L’endroit où nous logeont se trouve bien dans une colonie tibétaine, donc dans une zone protégée, donc il nous faut un permis spécial. Conclusion : changement de programme pour aujourd’hui, retour à Dharamsala pour faire cette formalité et visiter la région. On avait envisagé d’y aller en volant début de semaine mais la mousson est à peine terminée et les plafonds assez bas. La réussite du vol était donc loin d’être assurée. Pour 1500 roupies on a loué un taxi pour nous balader la journée.

Au bureau qui délivre les permis, c’est la découverte de l’administration indienne. Il faut reconnaître que les conditions de travail ne sont pas vraiment idéales.
J’avais déjà imprimé le formulaire avant de partir et des touristes croisés dans le couloir nous indiquent le bon bureau : 808. Un peu de temps gagné sans doute. Gen doit faire une copie de son visa, la photo de Roland ne convient pas et j’ai oublié d’inscrire le numéro de visa. Photocopie, photo et correction. Ok, bureau 702, nous dit le fonctionnaire en prenant une photo. Une heure plus tard, après un mélange d’attente et de visites de bureau on trouve enfin un fonctionnaire sympa qui parle anglais, se renseigner et nous apprend que le fonctionnaire en charge est en réunion pour encore 2h 🙁 On est en vacances, pas de souci. On reprend le taxi direction M c Leod Gunj, la résidence officielle du Dalaï-lama pour se promener, manger de succulents plats végétariens et évidemment faire des prières :
Retour à l’administration. Le fonctionnaire en charge est de retour également, fait un paraphe sur la demande et nous renvoi au bureau 808. Le fonctionnaire (du 808) prend nos demandes et rentre les informations sur un PC et une version de Word qui me rappelle ma jeunesse ;-). On se regarde souriants. On va y arriver. Impression, cachets, tampons et agrafage de photo.

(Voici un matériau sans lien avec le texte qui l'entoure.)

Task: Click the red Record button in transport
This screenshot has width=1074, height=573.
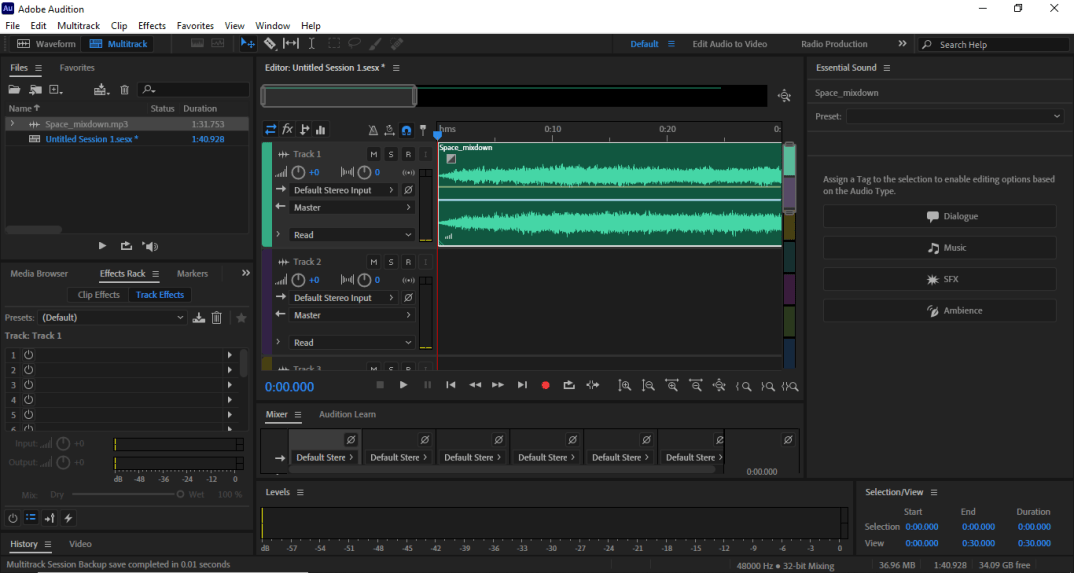Action: [x=545, y=385]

Il donne les trois copies à Roland : “Retour au 702”. Signature. Roland revient au 808. Le fonctionnaire sépare les deux copie. Et c’est fait, nous avons notre sésame :

Retour Bir en s’arrêtant à l’institut Norbulingka une école/musée d’art et de culture Tibétaine. Une ambiance sereine, une atmosphère toute particulière, entre travail et art.

Le retour après la nuit tombée fut vraiment impressionant. Roland a compris pourquoi on appelait sa place à l’avant ‘La place du mort’.